PASSAGE TO READ
####################

Faders on a mixing/mastering desk



Have tons of experience with mixing music? Well, good for you! But have you got what it takes to be a mastering-master? Read this article to find out.

No matter if you’re a Pro Tools prodigy, a Logic legend or a Cubase connoisseur, you can’t skip  the mastering part of recording. It’s the equivalent of skipping leg day at the gym!

So if you’re sure you just nailed your mix, it’s time to step up to the mastering plate. The good news is that you already know most of the tools. The bad news is that you can’t necessarily use the tools the way you’re used to. Mastering music is different from mixing.

But fear not. We’re here to take you through some of the most important things you need to know – before and during mastering.

Man in music studio

1: Understand the Difference Between Mixing and Mastering

We’re assuming you have a good understanding of the mixing process. But let’s start there anyway. For good measure.

The mixing process is all about making the song/track (in itself) sound great. In other words, mixing focuses on the individual song. Therefore, the arch of the song is way more important than the arch of a series of tracks on an album. In contrast, the mastering process is all about getting the song ready to go out into the world. You might say that mastering deals with the song in context, while mixing deals with the song as an isolated piece of art (at best).

Another way to put it, is that mixing has a micro perspective and mastering has a macro perspective.

On a practical level, here are three important things that you should keep in mind when you reach the final stage of your mixing session and is about to export a stereo file for mastering. They are key to preserving the audio quality of your song from this point on and to mastering, as well as downstream when your audience actually listens to your music.

First, make sure to leave some headroom for the mastering session. Most DAW-meters don’t show True-Peak level, so even when you think you’re below clipping, you may not be. Never hit the 0 dBFS mark -there is plenty of opportunities for reaching that level when you initiate the mastering phase (if that is your goal). To play it safe, simply lower the master fader until you have at least 3 dB headroom towards 0 dBFS.

####################

PROBLEM 1
From the article on mastering, set down the passage starting at "Have tons of" and ending at "to find out.".
PROBLEM 2
Answer these questions using the article on mastering.
(a) Which three pieces of recording software does the article name?
(b) To what does the article compare skipping the mastering part of recording?
(c) How much headroom toward 0 dBFS does the article recommend leaving before mastering?
PROBLEM 3
Extend the article on mastering from its final sentence onward.

DATA BLOCK
####################

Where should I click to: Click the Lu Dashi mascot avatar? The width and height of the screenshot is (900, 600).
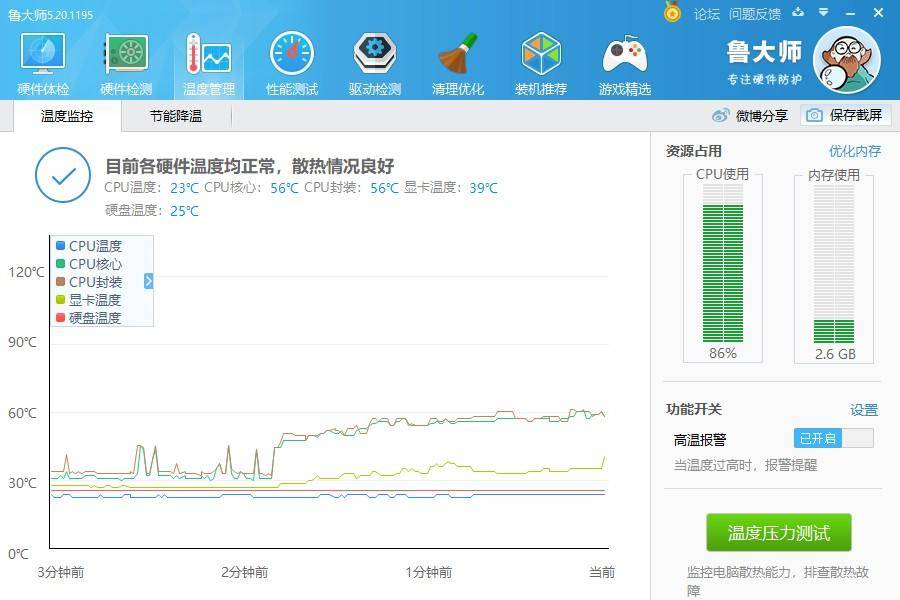click(x=847, y=60)
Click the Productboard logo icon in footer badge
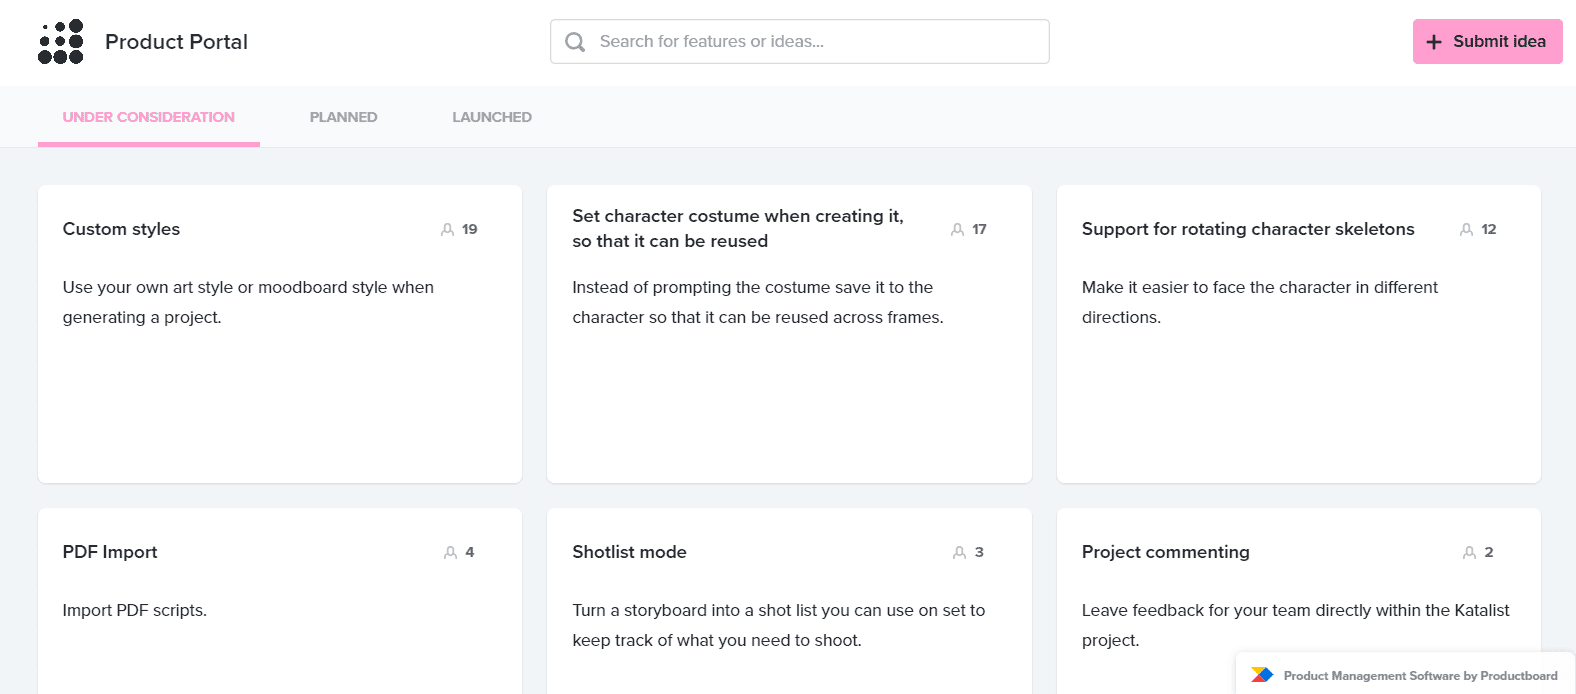1576x694 pixels. coord(1262,676)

####################

RESULT 1
Have tons of experience with mixing music? Well, good for you! But have you got what it takes to be a mastering-master? Read this article to find out.

RESULT 2
(a) Pro Tools, Logic and Cubase.
(b) Skipping leg day at the gym.
(c) At least 3 dB.

RESULT 3
Secondly, and closely related to the first point in the above, never use a limiter, aggressive compressor or other ‘loudness optimizing’ tools on the Master Bus in your DAW. Again, leave some headroom for the mastering engineer, who may or may not be yourself, and give him or her some dynamics to work with.

Third and lastly, when you export always choose a WAV or AIFF file format in 24-bit resolution. Never apply any data-compression by convertingto e.g. MP3 or AAC-files at this stage.

People in studio

2: Get A Second Opinion

You know why authors have editors? Because self-editing is hard. Breathing life into a creative product takes a lot of effort, so the author will inadvertently take on a protective attitude. After all, how can you edit your own blood, sweat and tears?

It’s the same with mastering when you made the mix yourself – and especially if you wrote the song as well. You’ve spent so much time perfecting the mix and now you’re going to change the dynamics and overall frequency spectrum? It can be tough. And just like writers rarely catch their own typos, mixing engineers won’t necessarily catch minor imperfections in the mix.

So what are we saying? In an ideal world, you’ll hire someone to do the master for you? Someone with a fresh approach and no biases? Well, that might be a good idea, but if you’re like most home studio owners out there, you’d rather do it yourself. We totally respect that, which is why we made this mastering guide.

The upside to mastering your own tracks is that it can save you a lot of money. You also get more creative control in the process. And, hey, you might just learn something! When taking the leap-of-faith into the mastering world, you must remember to think about the song in a macro perspective. How will the listener experience your work?

Therefore, we strongly recommend that you get second opinions on your mix – a fresh set of ears or even several fresh sets of ears. And listen to whatever input you get from ‘outside listeners’.

Analog Mixing/Mastering desk

3: Acknowledge That Mastering Is a Separate Process

As described in the first point, there are plenty of differences between mixing and mastering, so embrace the fact that mastering is a completely separate process altogether.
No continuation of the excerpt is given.